- **Task instructions**: Reproduce the material that follows exactly, with no line left out.

- **Input records**:
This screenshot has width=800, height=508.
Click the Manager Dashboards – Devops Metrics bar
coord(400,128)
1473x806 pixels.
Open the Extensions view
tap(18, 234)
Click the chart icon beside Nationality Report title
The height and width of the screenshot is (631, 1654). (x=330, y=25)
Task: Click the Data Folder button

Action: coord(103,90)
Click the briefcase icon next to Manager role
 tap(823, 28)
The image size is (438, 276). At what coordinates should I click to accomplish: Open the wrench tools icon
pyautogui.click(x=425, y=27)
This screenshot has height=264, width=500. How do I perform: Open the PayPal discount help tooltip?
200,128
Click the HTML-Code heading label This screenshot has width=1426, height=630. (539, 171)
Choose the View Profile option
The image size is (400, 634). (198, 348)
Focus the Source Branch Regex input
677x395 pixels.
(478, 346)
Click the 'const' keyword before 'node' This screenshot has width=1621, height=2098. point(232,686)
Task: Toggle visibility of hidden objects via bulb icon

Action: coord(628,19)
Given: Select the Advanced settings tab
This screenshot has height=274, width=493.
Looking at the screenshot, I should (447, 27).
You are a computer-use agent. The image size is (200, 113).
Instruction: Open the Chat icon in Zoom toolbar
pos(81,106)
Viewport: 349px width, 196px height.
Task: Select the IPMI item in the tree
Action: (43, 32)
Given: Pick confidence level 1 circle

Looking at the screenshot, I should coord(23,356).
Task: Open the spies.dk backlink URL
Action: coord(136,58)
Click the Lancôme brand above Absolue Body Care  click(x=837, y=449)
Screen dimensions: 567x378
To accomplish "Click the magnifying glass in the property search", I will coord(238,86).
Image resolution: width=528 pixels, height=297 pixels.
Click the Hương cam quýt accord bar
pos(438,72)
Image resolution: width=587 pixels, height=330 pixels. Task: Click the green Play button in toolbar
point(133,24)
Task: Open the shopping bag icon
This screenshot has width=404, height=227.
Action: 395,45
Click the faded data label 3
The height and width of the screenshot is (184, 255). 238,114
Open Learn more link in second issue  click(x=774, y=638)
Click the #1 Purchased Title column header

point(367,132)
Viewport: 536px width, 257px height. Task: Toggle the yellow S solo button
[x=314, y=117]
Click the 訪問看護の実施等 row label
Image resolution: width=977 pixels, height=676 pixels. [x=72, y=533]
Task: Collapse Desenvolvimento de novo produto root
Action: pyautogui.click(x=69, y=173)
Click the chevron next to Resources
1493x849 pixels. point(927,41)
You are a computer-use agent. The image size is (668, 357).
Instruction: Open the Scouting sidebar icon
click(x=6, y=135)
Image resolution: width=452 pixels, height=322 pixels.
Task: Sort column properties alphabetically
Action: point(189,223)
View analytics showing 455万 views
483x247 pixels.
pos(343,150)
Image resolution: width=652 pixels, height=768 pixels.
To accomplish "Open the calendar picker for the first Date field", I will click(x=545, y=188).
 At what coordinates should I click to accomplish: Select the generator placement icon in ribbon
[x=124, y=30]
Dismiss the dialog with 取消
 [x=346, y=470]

- **Output**:
This screenshot has width=800, height=508.
Click the Manager Dashboards – Devops Metrics bar
coord(400,128)
1473x806 pixels.
Open the Extensions view
tap(18, 234)
Click the chart icon beside Nationality Report title
The height and width of the screenshot is (631, 1654). (x=330, y=25)
Task: Click the Data Folder button

Action: coord(103,90)
Click the briefcase icon next to Manager role
 tap(823, 28)
The image size is (438, 276). At what coordinates should I click to accomplish: Open the wrench tools icon
pyautogui.click(x=425, y=27)
This screenshot has height=264, width=500. How do I perform: Open the PayPal discount help tooltip?
200,128
Click the HTML-Code heading label This screenshot has width=1426, height=630. (539, 171)
Choose the View Profile option
The image size is (400, 634). (198, 348)
Focus the Source Branch Regex input
677x395 pixels.
(478, 346)
Click the 'const' keyword before 'node' This screenshot has width=1621, height=2098. point(232,686)
Task: Toggle visibility of hidden objects via bulb icon

Action: coord(628,19)
Given: Select the Advanced settings tab
This screenshot has height=274, width=493.
Looking at the screenshot, I should (447, 27).
You are a computer-use agent. The image size is (200, 113).
Instruction: Open the Chat icon in Zoom toolbar
pos(81,106)
Viewport: 349px width, 196px height.
Task: Select the IPMI item in the tree
Action: (43, 32)
Given: Pick confidence level 1 circle

Looking at the screenshot, I should coord(23,356).
Task: Open the spies.dk backlink URL
Action: coord(136,58)
Click the Lancôme brand above Absolue Body Care  click(x=837, y=449)
Screen dimensions: 567x378
To accomplish "Click the magnifying glass in the property search", I will coord(238,86).
Image resolution: width=528 pixels, height=297 pixels.
Click the Hương cam quýt accord bar
pos(438,72)
Image resolution: width=587 pixels, height=330 pixels. Task: Click the green Play button in toolbar
point(133,24)
Task: Open the shopping bag icon
This screenshot has width=404, height=227.
Action: 395,45
Click the faded data label 3
The height and width of the screenshot is (184, 255). 238,114
Open Learn more link in second issue  click(x=774, y=638)
Click the #1 Purchased Title column header

point(367,132)
Viewport: 536px width, 257px height. Task: Toggle the yellow S solo button
[x=314, y=117]
Click the 訪問看護の実施等 row label
Image resolution: width=977 pixels, height=676 pixels. [x=72, y=533]
Task: Collapse Desenvolvimento de novo produto root
Action: pyautogui.click(x=69, y=173)
Click the chevron next to Resources
1493x849 pixels. point(927,41)
You are a computer-use agent. The image size is (668, 357).
Instruction: Open the Scouting sidebar icon
click(x=6, y=135)
Image resolution: width=452 pixels, height=322 pixels.
Task: Sort column properties alphabetically
Action: point(189,223)
View analytics showing 455万 views
483x247 pixels.
pos(343,150)
Image resolution: width=652 pixels, height=768 pixels.
To accomplish "Open the calendar picker for the first Date field", I will click(x=545, y=188).
 At what coordinates should I click to accomplish: Select the generator placement icon in ribbon
[x=124, y=30]
Dismiss the dialog with 取消
 [x=346, y=470]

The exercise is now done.